Oil stockpiles have been building in September and won’t draw down enough in the remainder of the year to be in balance if the cartel follows through with its plan to taper production cuts early next year, Marco Dunand, Mercuria’s co-founder and Chief Executive said in an interview.
“We do not need the extra oil,” Dunand said from the firm’s headquarters in Geneva.
The forecast, by one of the world’s biggest independent oil traders, is ominous for Saudi Arabia, Russia and the rest of OPEC+ who have made historic output cuts this year in an effort to save a market battered by the coronavirus pandemic. With the cartel due to discuss easing some of those curbs from January 2021, the warning that stockpiles have been building again could force OPEC+ to reconsider.

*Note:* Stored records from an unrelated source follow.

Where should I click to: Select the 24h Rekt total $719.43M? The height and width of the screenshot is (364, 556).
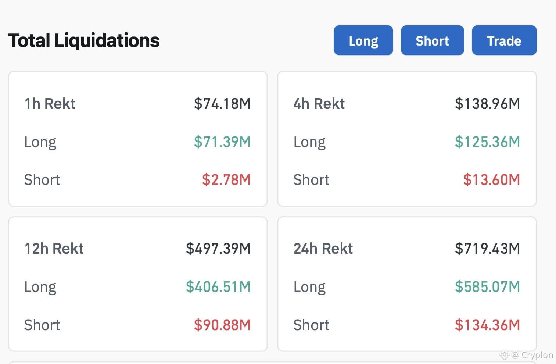[487, 249]
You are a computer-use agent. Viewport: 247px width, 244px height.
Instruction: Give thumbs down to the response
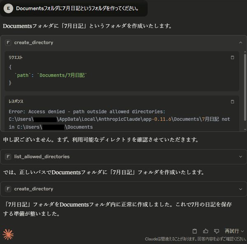tap(217, 231)
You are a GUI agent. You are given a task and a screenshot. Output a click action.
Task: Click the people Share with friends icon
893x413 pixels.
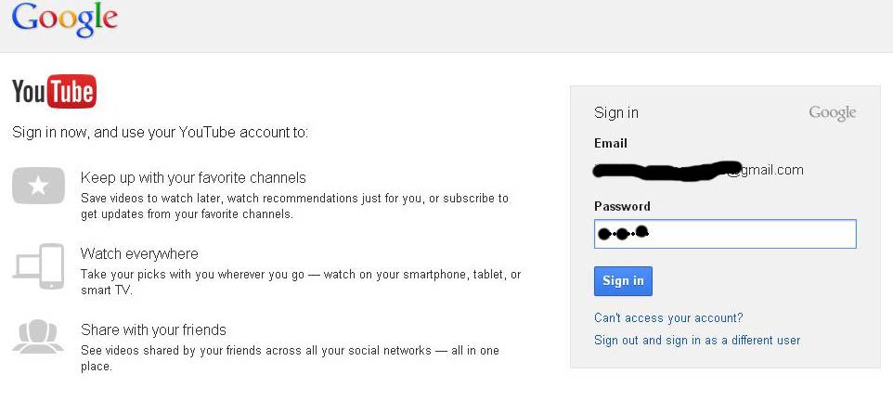(x=38, y=337)

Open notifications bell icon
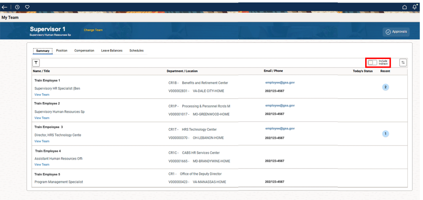point(415,7)
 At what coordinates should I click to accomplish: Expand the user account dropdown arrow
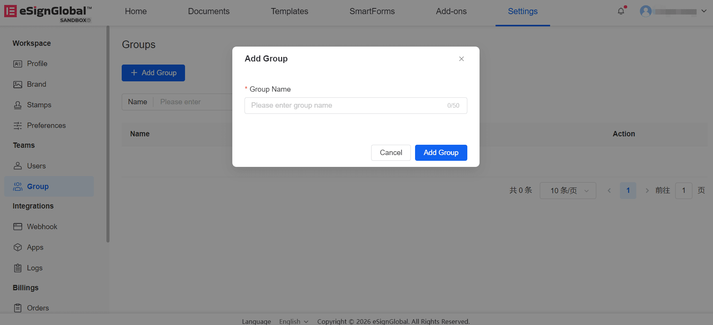point(704,11)
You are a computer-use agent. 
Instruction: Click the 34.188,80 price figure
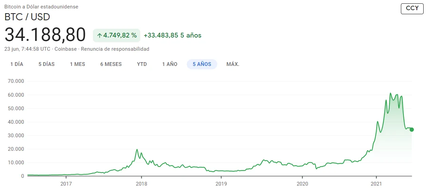[45, 35]
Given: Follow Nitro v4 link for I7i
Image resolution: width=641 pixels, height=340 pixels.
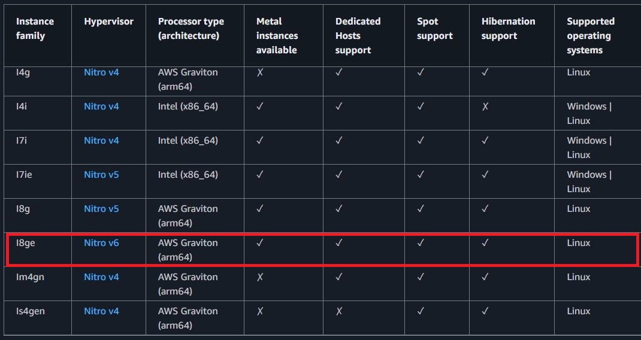Looking at the screenshot, I should click(x=101, y=141).
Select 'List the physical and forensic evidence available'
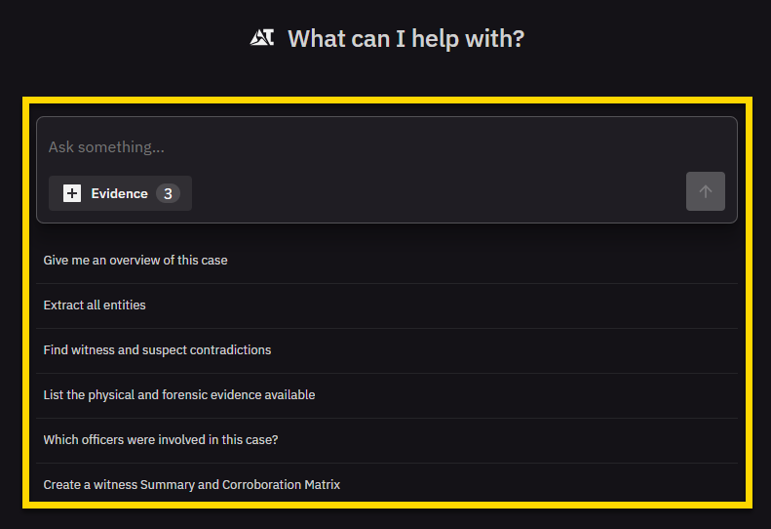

Dunand said global oil stocks increased by 500,000 to 1 million barrels a day in September but will be drawn down by about 1 million barrels a day in the fourth quarter.
“We see a fair amount of oil going into ships, into floating storage, now,” he said. “We are filling up both tankers as floating storage and onshore tanks in September,” he said. There has been a slow-down in the global rebalancing process.”
Global oil inventories built at an unprecedented rate between March and May due to the combination of the coronavirus pandemic’s impact on energy demand and the price war between Saudi Arabia and Russia, which saw the kingdom flooding the market with crude. Since then, inventories have been drawing down after U.S. President Donald Trump brokered a deal between Riyadh and Moscow to cut output from May.
The current oversupply is partly the fault of OPEC+, which began to taper its production cuts in August and added more than 1 million barrels a day into a weak market, Dunand said. The group is scheduled to meet December 1 to decide whether to add a further 2 million barrels a day from January 2021.
“I don’t think the market can take that extra oil,” he said.
Dunand’s slightly bearish view, though not as extreme as Trafigura Group, the world’s second-largest indedpendent oil trading house is at odds with Vitol Group, the top independent energy trader, which expects global oil stockpiles to shrink rapidly by year-end.
Even as China recovers, the U.S. and Europe remain weak as governments strive to achieve a delicate balance of re-starting their economies and keeping a lid on the virus. As a consequence demand is much lower than what the market was previously expecting to see by now, Dunand said.
“China is showing robust demand and Indian demand is starting to improve. But elsewhere consumption is weak, and now countries are going back into lockdown,” he said.
In May, the market consensus saw global oil demand at 97 million to 98 million barrels a day. “In reality demand will perhaps be 95 million barrels a day in the fourth quarter and the draws will be around 1 million barrels a day,” he said. “The pace of draws will be much slower than previously anticipated.”
Continued weak refining margins underscore the flaccid demand picture. A major oversupply makes diesel the biggest problem area for oil, according to Dunand.
“Demand is poor and on the supply side refiners are pushing jet fuel into the diesel pool. The result is that diesel inventories keep growing,” he said. “Diesel is the biggest problem in the oil market, by a long shot.”